The work of the government’s newly-launched e-Accessibility Forum will include demonstrating to businesses that accessibility is a financial opportunity rather than just a cost, the Minister for Culture, Communication and Creative Industries, Ed Vaizey, told E-Access Bulletin in an exclusive interview this week.
Led by the Department for Business, Innovation and Skills, the e-Accessibility Forum ( www.bis.gov.uk/e-accessibility ) will bring together more than 60 members from government, industry and the voluntary sector, working to deliver more accessible digital services, content and goods for disabled consumers. Some of the forum’s work is detailed in an e-Accessibility Action Plan which will be updated quarterly ( available as a PDF at: bit.ly/8Xh71O ).
“The main challenge is to overcome the perception that e-accessibility costs money, that it’s a burden on business as opposed to being an opportunity for business,” Vaizey told EAB. “We want to really embed e-accessibility into a whole range of agendas, making sure that it is part and parcel of everything we do.”

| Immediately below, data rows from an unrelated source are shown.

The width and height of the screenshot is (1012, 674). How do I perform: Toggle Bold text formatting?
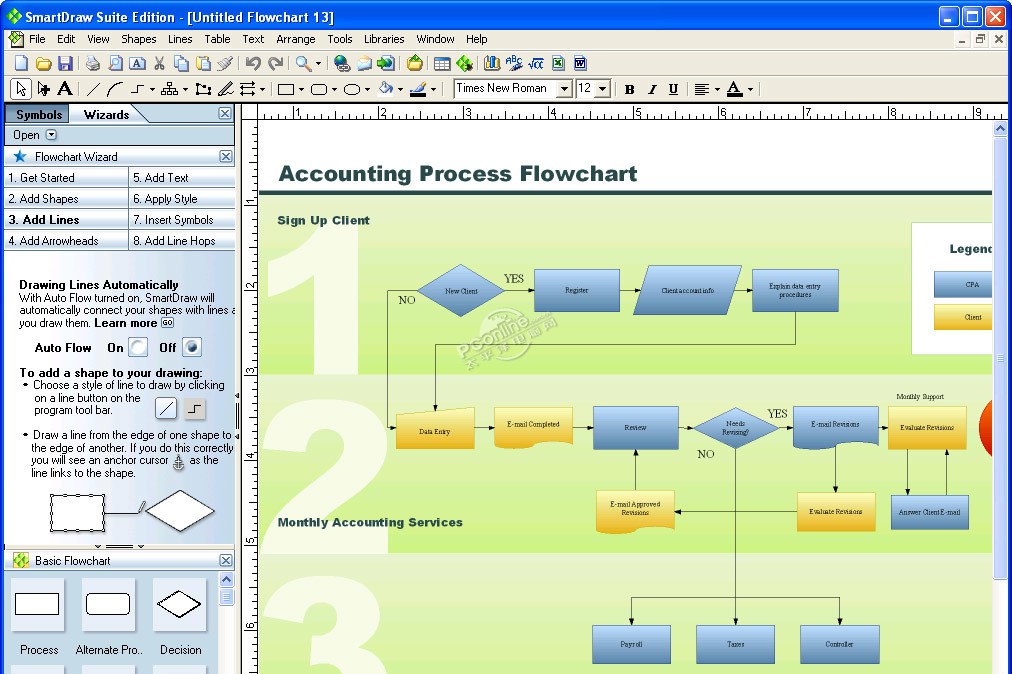(629, 89)
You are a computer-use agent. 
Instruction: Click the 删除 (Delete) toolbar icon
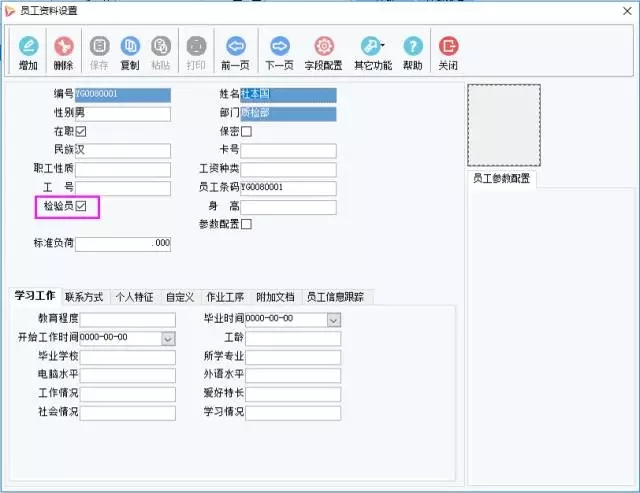click(63, 47)
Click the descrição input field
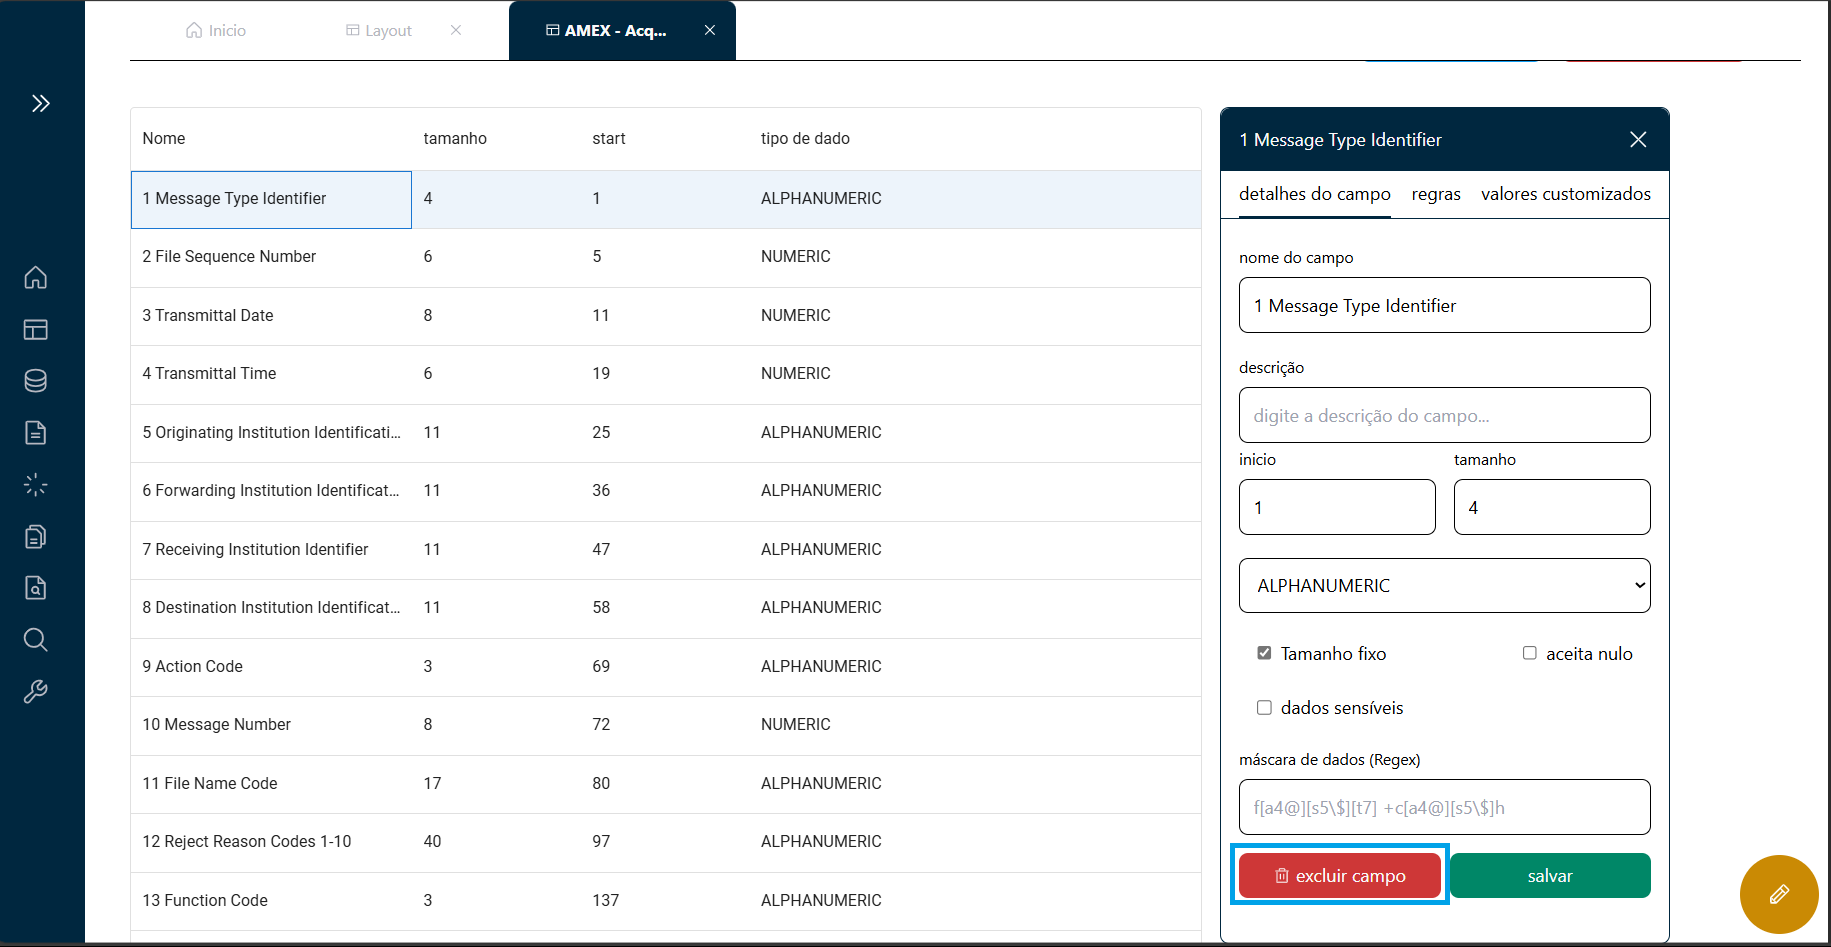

Overall awareness of e-accessibility needs to be improved by promotion of the forum and its work, he said. “It’s all very well for me to say that government should take a lead, but one can pretty much guarantee that there will be a lot of individual initiatives from government that won’t take account of the e-accessibility agenda, and therefore it’s very important for me to publicise it as widely as possible to my colleagues, so that they know about this agenda and they understand what their obligations are towards it.”
Government will play two key roles in the forum, said Vaizey. The first is as a “co-ordinator”, part of which will involve publicising best practice on, for example, web access standards or manufacturing of accessible goods. Second, government will help set the agenda for a specific ‘Regulatory work stream’ – one of five work streams detailed in the Action Plan – which will involve work on the EU Framework Directives for Electronic Communications Networks and Services, and applying public procurement standards.
Overall, the forum’s approach will primarily be one of working with and educating organisations rather than forcing regulation. However, Vaizey said this should not be a barrier to progress, as the companies he has discussed these issues with so far are proving receptive. “I have to say, I’ve found the private sector very willing to engage in this agenda. I think they see it as absolutely in their self-interest if they can provide products and equipment everyone can use. I don’t feel like I’m bullying the private sector into doing anything, I feel very much that this is part of a very strong partnership.”
The Action Plan also features a ‘Websites services’ work stream, which plans to issue regular updates on web access issues, and highlight and encourage best practice. As more government services move online, the whole e-accessibility agenda will become increasingly essential, said Vaizey.